Format Flag Description
Table --format table Pretty-printed terminal table (default)
JSON --format json Full JSON response array
STAC --format stac STAC ItemCollection FeatureCollection
GeoJSON --format geojson GeoJSON FeatureCollection
GeoParquet --format geoparquet GeoParquet file (requires geopandas)
CSV --format csv CSV with id, provider, satellite, datetime, cloud_cover, score, bbox
IDs --format ids Scene IDs only, one per line

Post-Processing Actions

Chain post-processing actions on downloaded data:

PyGeoFetch download run \
    --from-search results.geojson --output ./data/ \
    --post-process "unzip,reproject:EPSG:4326,compress:lzw,ndvi,cog"
Action Syntax Description
unzip unzip Extract downloaded ZIP/TAR archives
reproject reproject:EPSG:4326 Reproject to target CRS
compress compress:lzw Apply compression (lzw, deflate, zstd)
ndvi ndvi Calculate NDVI from multispectral bands
ndwi ndwi Calculate NDWI water index
composite composite Create temporal composite
atmospheric atmospheric:sen2cor Atmospheric correction
clip clip:file.geojson Clip to geometry
resample resample:30 Resample to target resolution (metres)
cog cog Convert to Cloud Optimized GeoTIFF
merge merge Merge overlapping scenes
pan-sharpen pan-sharpen Pan-sharpen multispectral with panchromatic

Multiple actions execute in order: "unzip,reproject:EPSG:4326,compress:lzw,cog"

____

*TO-DO LIST*.
- 1) Reproduce the PyGeoFetch documentation from "PyGeoFetch download run" up to and including "(lzw, deflate, zstd)".
- 2) According to the PyGeoFetch documentation, which compression methods can the compress action apply?
The records that come next are not needed.

____

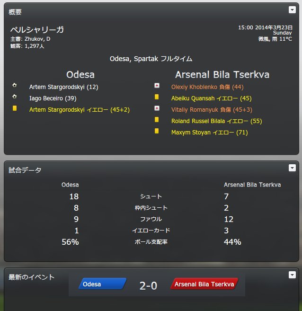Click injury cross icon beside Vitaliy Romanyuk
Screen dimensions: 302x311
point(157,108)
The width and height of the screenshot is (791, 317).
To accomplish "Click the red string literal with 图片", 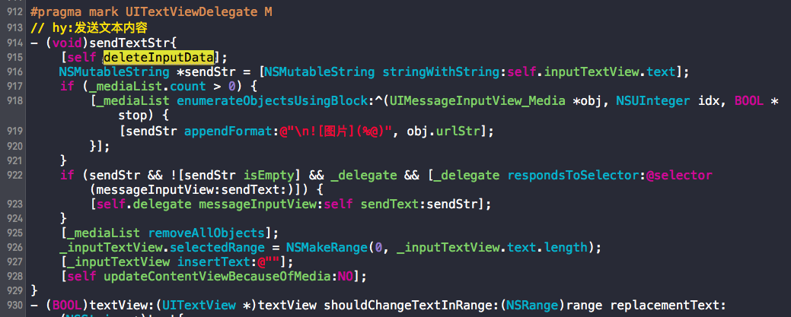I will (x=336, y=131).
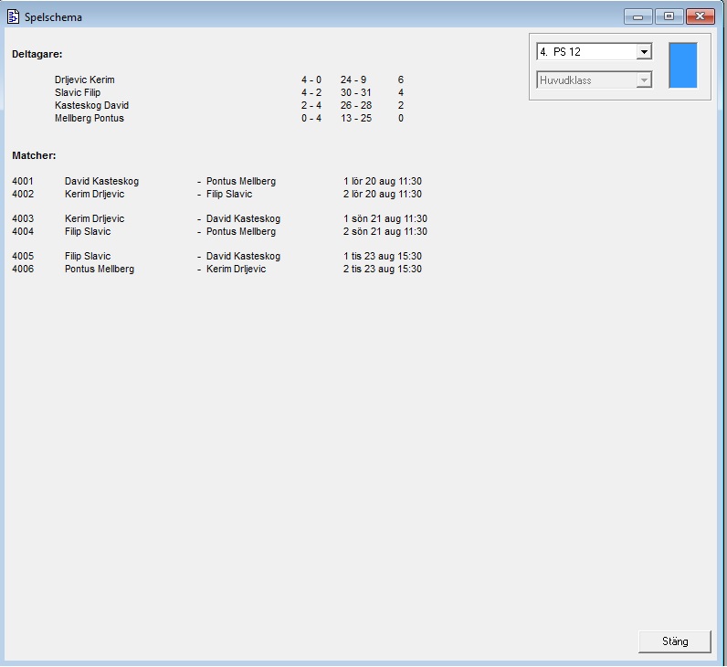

____

*SOLUTIONS IN ORDER*.
- 1)
PyGeoFetch download run \
    --from-search results.geojson --output ./data/ \
    --post-process "unzip,reproject:EPSG:4326,compress:lzw,ndvi,cog"
Action Syntax Description
unzip unzip Extract downloaded ZIP/TAR archives
reproject reproject:EPSG:4326 Reproject to target CRS
compress compress:lzw Apply compression (lzw, deflate, zstd)

- 2) lzw, deflate, and zstd